## TASK ITEM
Set the data down again, exactly as it reads, but without the pictures.

## MATERIAL PROVIDED

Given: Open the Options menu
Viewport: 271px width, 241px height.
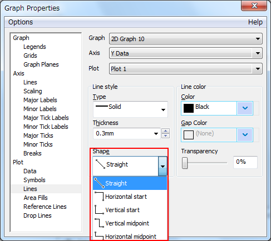Looking at the screenshot, I should (21, 22).
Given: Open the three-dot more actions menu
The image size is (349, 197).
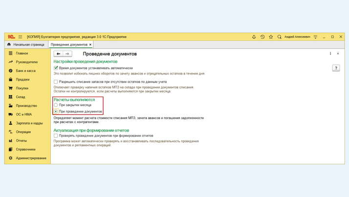Looking at the screenshot, I should click(330, 54).
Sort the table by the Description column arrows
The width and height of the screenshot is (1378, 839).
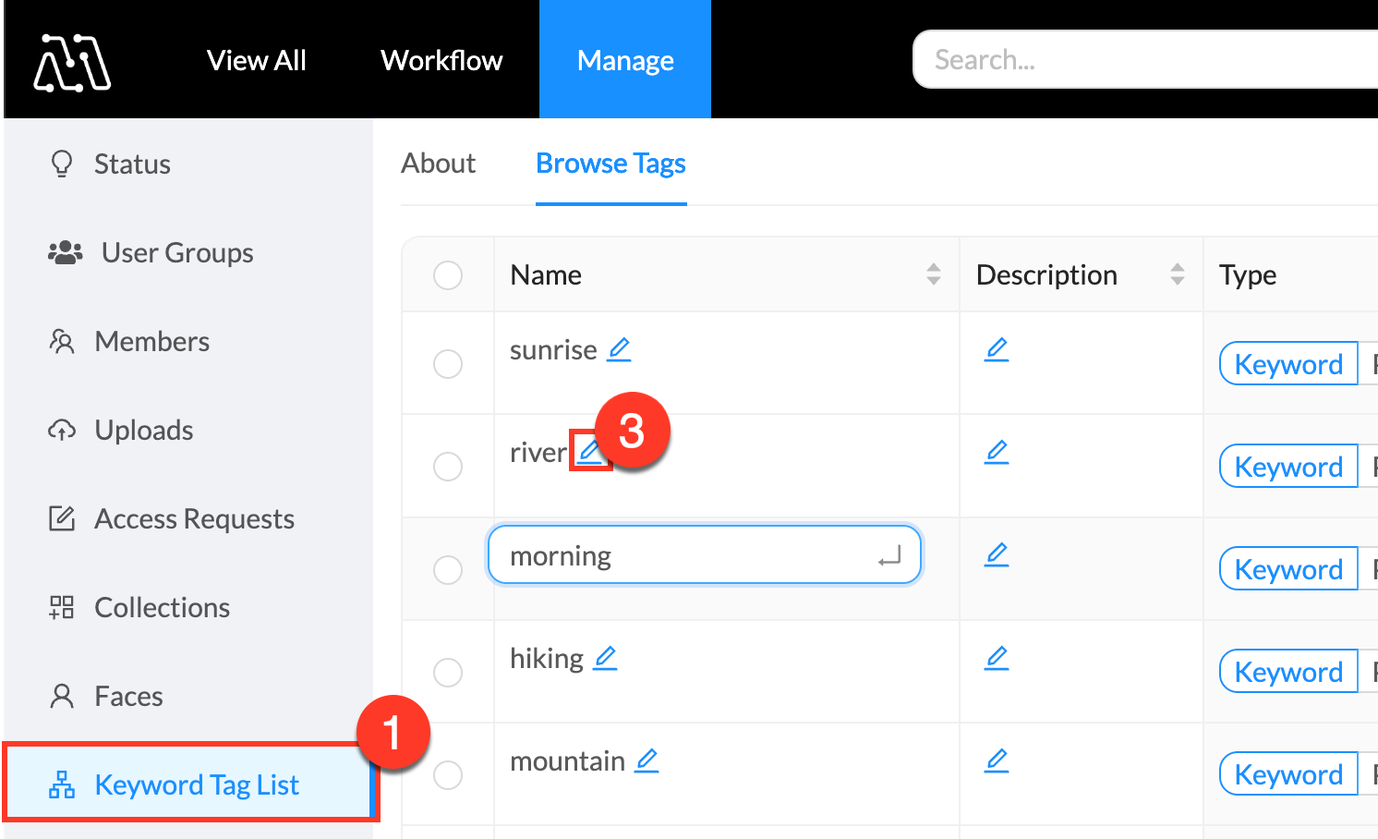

## OUTPUT OF THE EXERCISE
Given: Open the Options menu
Viewport: 271px width, 241px height.
Looking at the screenshot, I should (21, 22).
Given: Open the three-dot more actions menu
The image size is (349, 197).
Looking at the screenshot, I should click(330, 54).
Sort the table by the Description column arrows
The width and height of the screenshot is (1378, 839).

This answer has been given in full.